▸ Exercise:
The line containing "AiiA Festival (102, 645)" marks the end, so write out exactly every line from the top of the entries below through that one.

▸ Exercise inputs:
Segment Open

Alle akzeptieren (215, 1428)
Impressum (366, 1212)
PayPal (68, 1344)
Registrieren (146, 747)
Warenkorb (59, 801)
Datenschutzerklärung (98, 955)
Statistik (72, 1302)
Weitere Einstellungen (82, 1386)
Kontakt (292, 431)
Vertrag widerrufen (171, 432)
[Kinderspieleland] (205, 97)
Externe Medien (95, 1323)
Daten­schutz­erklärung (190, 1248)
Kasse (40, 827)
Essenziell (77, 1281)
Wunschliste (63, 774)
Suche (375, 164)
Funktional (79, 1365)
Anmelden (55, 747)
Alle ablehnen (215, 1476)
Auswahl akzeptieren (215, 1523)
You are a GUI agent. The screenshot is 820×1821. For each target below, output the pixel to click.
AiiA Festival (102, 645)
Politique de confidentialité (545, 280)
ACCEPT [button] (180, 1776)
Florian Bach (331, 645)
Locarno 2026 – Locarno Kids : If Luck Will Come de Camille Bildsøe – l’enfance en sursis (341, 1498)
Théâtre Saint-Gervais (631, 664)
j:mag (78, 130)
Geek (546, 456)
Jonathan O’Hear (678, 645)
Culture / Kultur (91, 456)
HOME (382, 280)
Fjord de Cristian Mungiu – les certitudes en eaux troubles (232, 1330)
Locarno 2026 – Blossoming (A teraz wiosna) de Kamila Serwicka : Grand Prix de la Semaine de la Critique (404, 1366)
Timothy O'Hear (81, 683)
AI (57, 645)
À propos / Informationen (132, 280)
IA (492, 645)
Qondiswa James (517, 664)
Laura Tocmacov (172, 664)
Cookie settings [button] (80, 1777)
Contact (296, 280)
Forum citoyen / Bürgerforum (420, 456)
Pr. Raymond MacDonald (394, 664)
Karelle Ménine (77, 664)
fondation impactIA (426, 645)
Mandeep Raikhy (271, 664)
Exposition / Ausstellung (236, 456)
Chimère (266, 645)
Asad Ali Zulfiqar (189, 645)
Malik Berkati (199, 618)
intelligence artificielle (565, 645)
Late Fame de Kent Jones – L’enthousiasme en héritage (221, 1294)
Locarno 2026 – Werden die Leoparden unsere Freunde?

Segment Closed

▸ Exercise answer:
Alle akzeptieren (215, 1428)
Impressum (366, 1212)
PayPal (68, 1344)
Registrieren (146, 747)
Warenkorb (59, 801)
Datenschutzerklärung (98, 955)
Statistik (72, 1302)
Weitere Einstellungen (82, 1386)
Kontakt (292, 431)
Vertrag widerrufen (171, 432)
[Kinderspieleland] (205, 97)
Externe Medien (95, 1323)
Daten­schutz­erklärung (190, 1248)
Kasse (40, 827)
Essenziell (77, 1281)
Wunschliste (63, 774)
Suche (375, 164)
Funktional (79, 1365)
Anmelden (55, 747)
Alle ablehnen (215, 1476)
Auswahl akzeptieren (215, 1523)
You are a GUI agent. The screenshot is 820×1821. For each target below, output the pixel to click.
AiiA Festival (102, 645)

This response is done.